The NHS would save some £67 million a year if the UK can cut by half the number of people who smoke, according to Cancer Research UK.

The UK is projected to have a smoking rate of 10 percent by 2035, with a marked difference between the most deprived groups (15 percent of whom are expected to smoke) and the wealthiest (whose rate is just 2.5 percent).

Cutting the country’s smoking rate to 5 percent by 2035 would not only save tens of millions of pounds in direct NHS and social care costs but would also save £548 million in additional costs to the economy in 2035.

The study, which was commissioned by the charity, carried out by the UK Health Forum and published in Tobacco Control, also found cutting smoking rates would avoid nearly 100,000 new cases of smoking-related disease including 35,900 cancers over 20 years.

UK Health Forum chief executive Professor Paul Lincoln said: “This study highlights the huge burden that smoking places on our society, particularly on the poorest and least advantaged groups.
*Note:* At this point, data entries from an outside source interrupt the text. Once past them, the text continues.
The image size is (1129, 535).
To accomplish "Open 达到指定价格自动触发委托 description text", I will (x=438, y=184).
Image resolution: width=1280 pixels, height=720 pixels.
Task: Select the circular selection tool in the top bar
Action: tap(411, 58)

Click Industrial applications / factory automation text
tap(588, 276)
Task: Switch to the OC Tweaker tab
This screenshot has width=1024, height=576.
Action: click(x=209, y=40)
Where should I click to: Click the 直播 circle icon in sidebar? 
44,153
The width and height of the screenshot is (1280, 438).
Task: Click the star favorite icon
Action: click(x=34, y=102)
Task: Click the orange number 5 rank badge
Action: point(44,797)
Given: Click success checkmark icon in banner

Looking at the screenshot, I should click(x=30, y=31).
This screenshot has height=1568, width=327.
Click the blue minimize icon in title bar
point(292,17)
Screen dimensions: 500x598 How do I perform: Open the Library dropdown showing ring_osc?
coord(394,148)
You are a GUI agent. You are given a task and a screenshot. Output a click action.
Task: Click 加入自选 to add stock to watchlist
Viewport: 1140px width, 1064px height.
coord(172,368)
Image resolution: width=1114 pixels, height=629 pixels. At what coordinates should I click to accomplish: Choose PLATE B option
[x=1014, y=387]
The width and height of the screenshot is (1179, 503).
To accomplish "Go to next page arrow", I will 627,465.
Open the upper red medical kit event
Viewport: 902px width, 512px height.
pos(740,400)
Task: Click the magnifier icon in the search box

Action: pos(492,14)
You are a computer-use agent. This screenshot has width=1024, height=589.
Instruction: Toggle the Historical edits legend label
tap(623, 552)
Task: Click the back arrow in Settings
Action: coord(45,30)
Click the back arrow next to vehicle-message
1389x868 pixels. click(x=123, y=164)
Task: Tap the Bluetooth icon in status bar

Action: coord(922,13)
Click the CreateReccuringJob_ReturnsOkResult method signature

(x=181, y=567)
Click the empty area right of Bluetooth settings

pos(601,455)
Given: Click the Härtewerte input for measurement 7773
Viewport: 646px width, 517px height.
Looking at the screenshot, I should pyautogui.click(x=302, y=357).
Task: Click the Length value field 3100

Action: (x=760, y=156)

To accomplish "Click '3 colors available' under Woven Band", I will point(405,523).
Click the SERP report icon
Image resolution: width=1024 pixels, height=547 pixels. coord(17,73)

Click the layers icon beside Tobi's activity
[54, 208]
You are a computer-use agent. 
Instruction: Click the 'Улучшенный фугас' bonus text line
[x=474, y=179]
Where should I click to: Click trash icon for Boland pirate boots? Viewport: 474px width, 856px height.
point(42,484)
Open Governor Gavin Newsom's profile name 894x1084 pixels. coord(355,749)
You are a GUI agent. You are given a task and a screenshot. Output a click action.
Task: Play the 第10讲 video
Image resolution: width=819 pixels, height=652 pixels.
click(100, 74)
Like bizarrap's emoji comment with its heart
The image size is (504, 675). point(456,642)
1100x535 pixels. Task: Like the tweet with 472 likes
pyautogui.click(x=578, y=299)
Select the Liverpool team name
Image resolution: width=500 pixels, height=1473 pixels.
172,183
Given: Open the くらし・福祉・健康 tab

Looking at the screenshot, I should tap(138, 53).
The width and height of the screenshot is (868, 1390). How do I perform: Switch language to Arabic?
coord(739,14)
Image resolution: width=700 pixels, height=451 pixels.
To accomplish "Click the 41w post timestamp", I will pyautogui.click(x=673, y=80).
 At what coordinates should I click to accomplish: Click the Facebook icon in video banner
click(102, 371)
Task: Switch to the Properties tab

“Unless we reduce the demand on the NHS from preventable causes of disease like smoking, it will be difficult to continue to provide sustainable healthcare for everyone who needs it.”

By publishing the research ahead of the UK’s General Election, Cancer Research hopes to focus attention on the need for a new Tobacco Control Strategy, part of which it said would look at ways to support the future sustainability of the NHS.

Alison Cox, Cancer Research UK’s director of cancer prevention, said: “Bold and ambitious targets are needed to save the thousands of lives and millions of pounds of NHS money lost to tobacco.

“We want the next Government to share our ambition for the next generation of children to grow up ‘tobacco-free’. This target should be at the heart of a new strategy to tackle smoking.”

The charity said that, if achieved, its five per cent smoking prevalence target could mean 97,300 fewer new cases of smoking related disease over 20 years, including 35,900 tobacco related cancers, 29,000 cases of chronic obstructive pulmonary disease, 24,900 strokes and 7,600 cases of coronary heart disease.